**Assignment:** Would you please write out every record exactly?

*** Dataset records Section Begins ***

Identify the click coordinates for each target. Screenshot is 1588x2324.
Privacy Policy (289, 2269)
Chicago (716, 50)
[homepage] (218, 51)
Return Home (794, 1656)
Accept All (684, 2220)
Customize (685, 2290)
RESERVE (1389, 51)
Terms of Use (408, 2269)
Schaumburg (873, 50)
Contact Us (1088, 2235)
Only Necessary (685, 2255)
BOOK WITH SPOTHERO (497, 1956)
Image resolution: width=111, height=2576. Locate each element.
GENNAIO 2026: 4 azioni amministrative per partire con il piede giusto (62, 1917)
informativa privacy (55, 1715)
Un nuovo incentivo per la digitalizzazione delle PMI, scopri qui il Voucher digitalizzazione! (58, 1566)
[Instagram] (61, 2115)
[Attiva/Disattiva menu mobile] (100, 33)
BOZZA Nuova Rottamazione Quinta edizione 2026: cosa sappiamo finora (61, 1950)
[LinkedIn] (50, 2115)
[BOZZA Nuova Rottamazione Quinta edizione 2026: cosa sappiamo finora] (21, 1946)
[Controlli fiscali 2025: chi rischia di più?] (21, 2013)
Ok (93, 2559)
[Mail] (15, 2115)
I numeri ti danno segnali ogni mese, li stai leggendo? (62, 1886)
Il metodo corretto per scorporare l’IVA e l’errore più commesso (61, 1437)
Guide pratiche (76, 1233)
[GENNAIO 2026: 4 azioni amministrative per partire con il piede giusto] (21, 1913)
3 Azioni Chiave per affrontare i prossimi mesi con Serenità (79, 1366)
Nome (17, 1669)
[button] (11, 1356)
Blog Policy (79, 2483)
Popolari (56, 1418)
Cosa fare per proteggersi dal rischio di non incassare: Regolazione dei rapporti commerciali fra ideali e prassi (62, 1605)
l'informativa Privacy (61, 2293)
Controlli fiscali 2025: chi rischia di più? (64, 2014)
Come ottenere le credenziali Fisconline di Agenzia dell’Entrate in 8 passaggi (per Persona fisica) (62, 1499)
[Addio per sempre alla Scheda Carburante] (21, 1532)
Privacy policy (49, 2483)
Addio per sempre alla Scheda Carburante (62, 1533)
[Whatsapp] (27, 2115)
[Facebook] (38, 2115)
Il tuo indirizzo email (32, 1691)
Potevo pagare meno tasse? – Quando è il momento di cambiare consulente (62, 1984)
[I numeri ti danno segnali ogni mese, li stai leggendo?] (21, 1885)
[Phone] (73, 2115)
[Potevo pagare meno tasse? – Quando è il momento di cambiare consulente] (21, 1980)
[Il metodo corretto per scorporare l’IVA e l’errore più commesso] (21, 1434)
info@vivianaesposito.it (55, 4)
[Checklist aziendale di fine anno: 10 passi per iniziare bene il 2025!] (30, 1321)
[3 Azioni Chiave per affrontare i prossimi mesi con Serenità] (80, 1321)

*** Dataset records Section Ends ***

**Task solution:**
Identify the click coordinates for each target. Screenshot is 1588x2324.
Privacy Policy (289, 2269)
Chicago (716, 50)
[homepage] (218, 51)
Return Home (794, 1656)
Accept All (684, 2220)
Customize (685, 2290)
RESERVE (1389, 51)
Terms of Use (408, 2269)
Schaumburg (873, 50)
Contact Us (1088, 2235)
Only Necessary (685, 2255)
BOOK WITH SPOTHERO (497, 1956)
Image resolution: width=111, height=2576. Locate each element.
GENNAIO 2026: 4 azioni amministrative per partire con il piede giusto (62, 1917)
informativa privacy (55, 1715)
Un nuovo incentivo per la digitalizzazione delle PMI, scopri qui il Voucher digitalizzazione! (58, 1566)
[Instagram] (61, 2115)
[Attiva/Disattiva menu mobile] (100, 33)
BOZZA Nuova Rottamazione Quinta edizione 2026: cosa sappiamo finora (61, 1950)
[LinkedIn] (50, 2115)
[BOZZA Nuova Rottamazione Quinta edizione 2026: cosa sappiamo finora] (21, 1946)
[Controlli fiscali 2025: chi rischia di più?] (21, 2013)
Ok (93, 2559)
[Mail] (15, 2115)
I numeri ti danno segnali ogni mese, li stai leggendo? (62, 1886)
Il metodo corretto per scorporare l’IVA e l’errore più commesso (61, 1437)
Guide pratiche (76, 1233)
[GENNAIO 2026: 4 azioni amministrative per partire con il piede giusto] (21, 1913)
3 Azioni Chiave per affrontare i prossimi mesi con Serenità (79, 1366)
Nome (17, 1669)
[button] (11, 1356)
Blog Policy (79, 2483)
Popolari (56, 1418)
Cosa fare per proteggersi dal rischio di non incassare: Regolazione dei rapporti commerciali fra ideali e prassi (62, 1605)
l'informativa Privacy (61, 2293)
Controlli fiscali 2025: chi rischia di più? (64, 2014)
Come ottenere le credenziali Fisconline di Agenzia dell’Entrate in 8 passaggi (per Persona fisica) (62, 1499)
[Addio per sempre alla Scheda Carburante] (21, 1532)
Privacy policy (49, 2483)
Addio per sempre alla Scheda Carburante (62, 1533)
[Whatsapp] (27, 2115)
[Facebook] (38, 2115)
Il tuo indirizzo email (32, 1691)
Potevo pagare meno tasse? – Quando è il momento di cambiare consulente (62, 1984)
[I numeri ti danno segnali ogni mese, li stai leggendo?] (21, 1885)
[Phone] (73, 2115)
[Potevo pagare meno tasse? – Quando è il momento di cambiare consulente] (21, 1980)
[Il metodo corretto per scorporare l’IVA e l’errore più commesso] (21, 1434)
info@vivianaesposito.it (55, 4)
[Checklist aziendale di fine anno: 10 passi per iniziare bene il 2025!] (30, 1321)
[3 Azioni Chiave per affrontare i prossimi mesi con Serenità] (80, 1321)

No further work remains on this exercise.